Objective: Please count the lines in the items below that contain the string "height", treating uppercase and lowercase as different, and give only that number.

[Pointing data for screenshots and documents]
++++++++

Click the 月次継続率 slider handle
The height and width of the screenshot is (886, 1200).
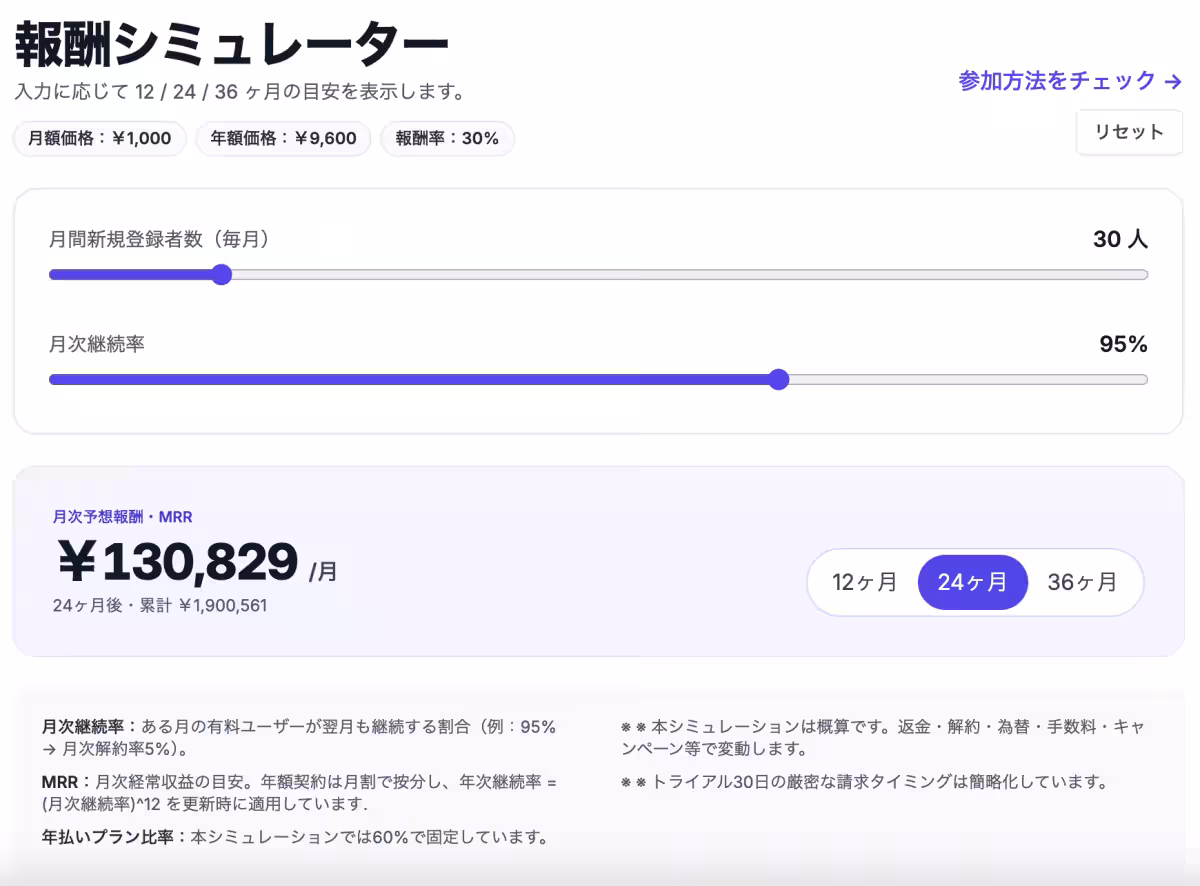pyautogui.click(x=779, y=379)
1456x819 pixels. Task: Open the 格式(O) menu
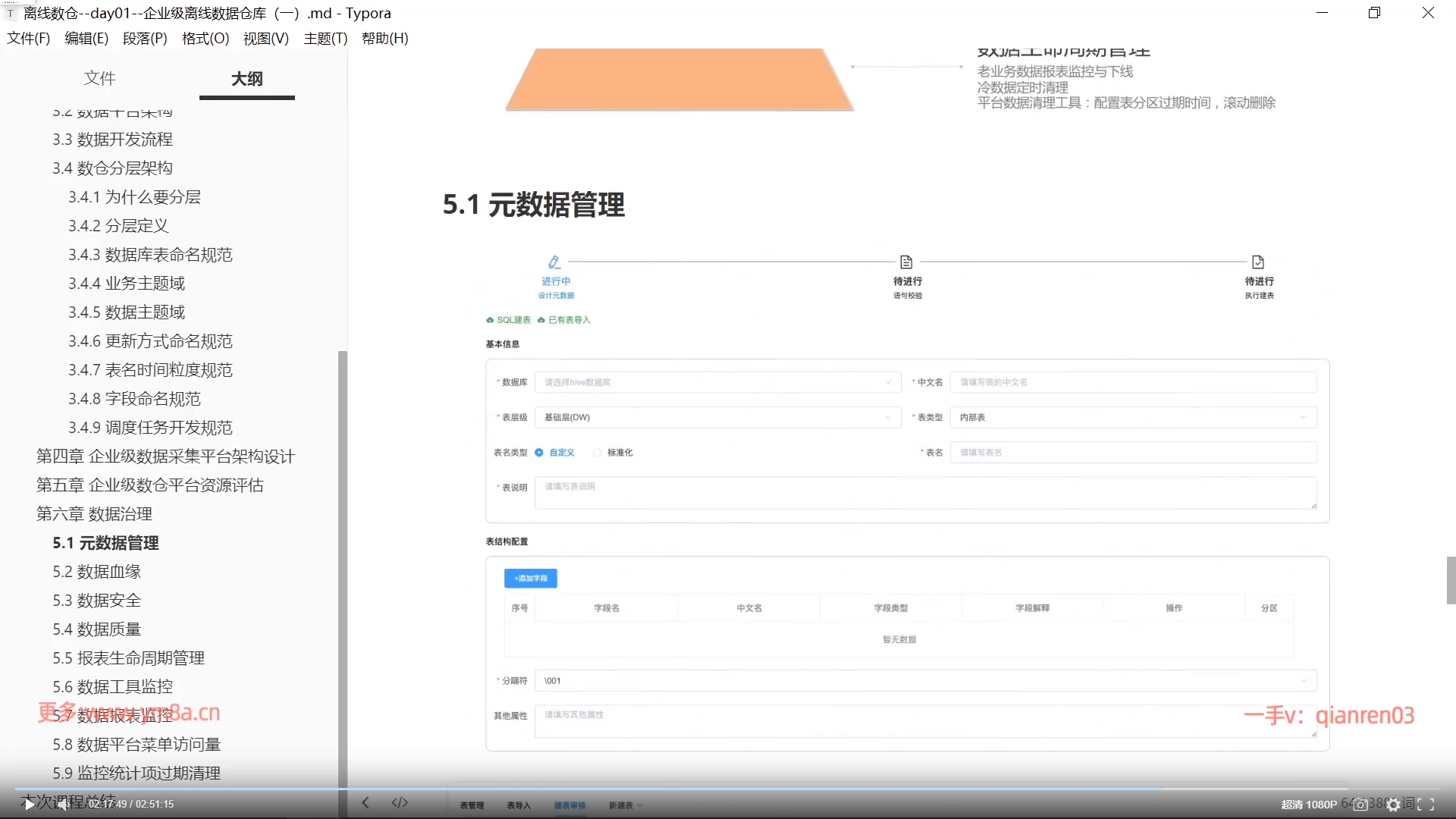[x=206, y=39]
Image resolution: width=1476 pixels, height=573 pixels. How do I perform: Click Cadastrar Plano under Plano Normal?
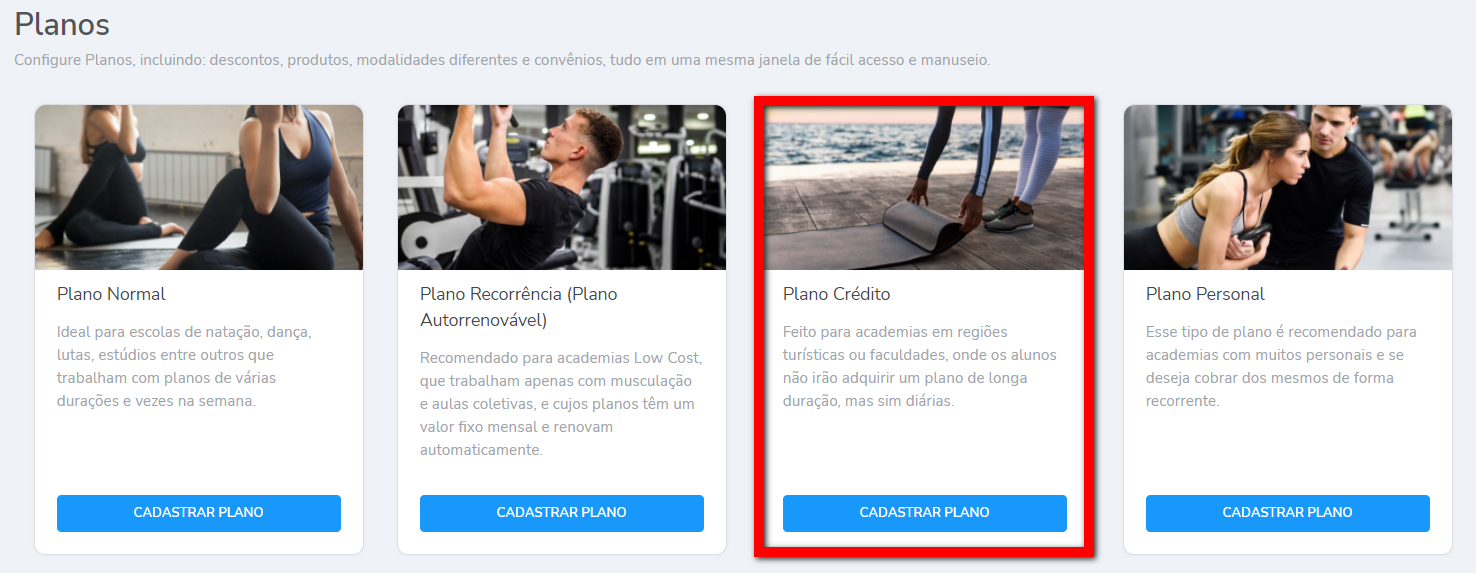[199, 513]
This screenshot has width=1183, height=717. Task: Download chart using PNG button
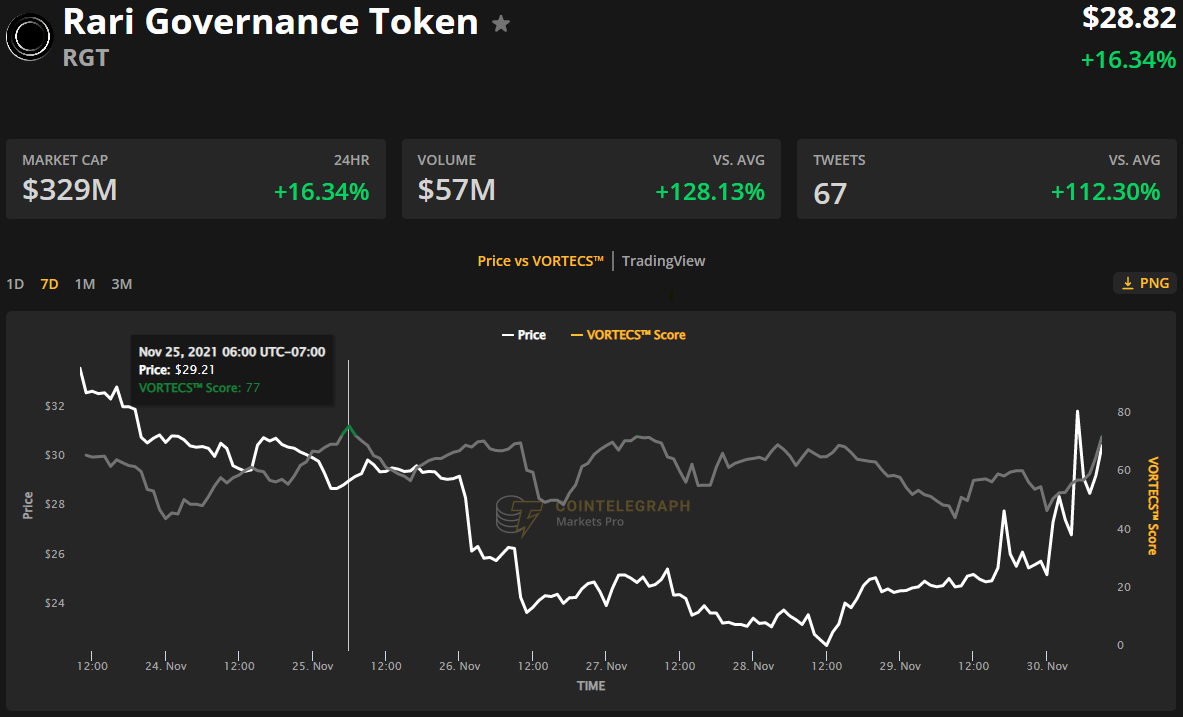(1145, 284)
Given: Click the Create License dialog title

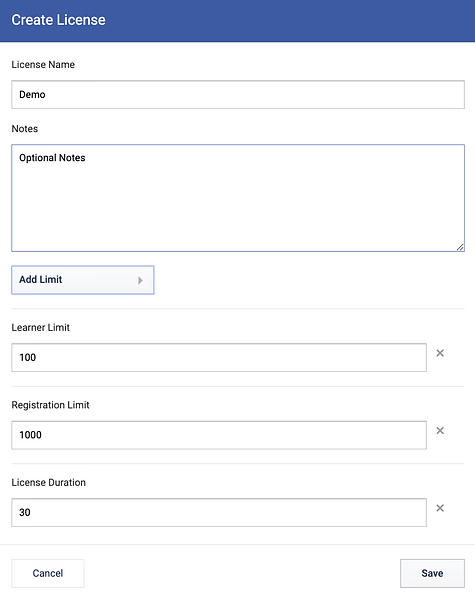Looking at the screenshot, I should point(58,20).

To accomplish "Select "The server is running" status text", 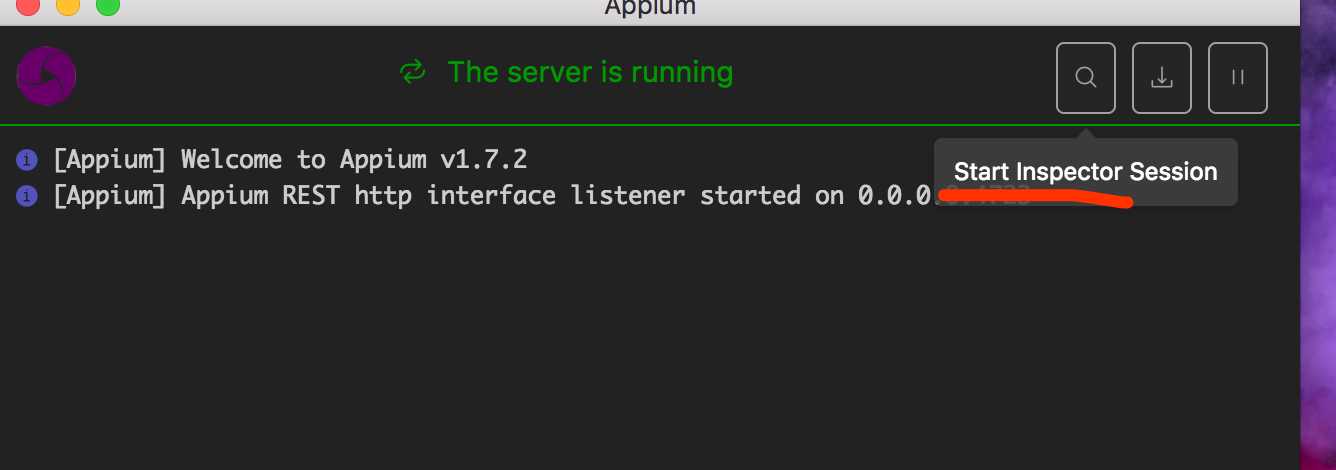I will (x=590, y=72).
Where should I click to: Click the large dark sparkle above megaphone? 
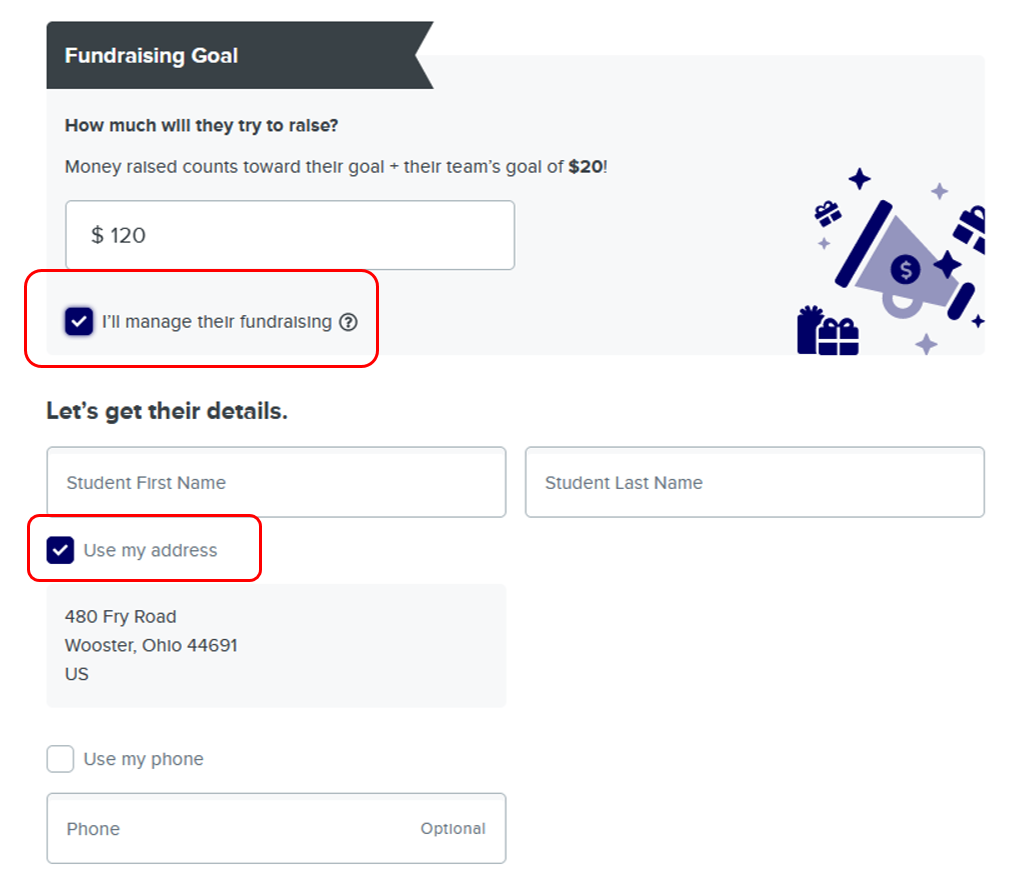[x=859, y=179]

++++++++

Solved problem: 3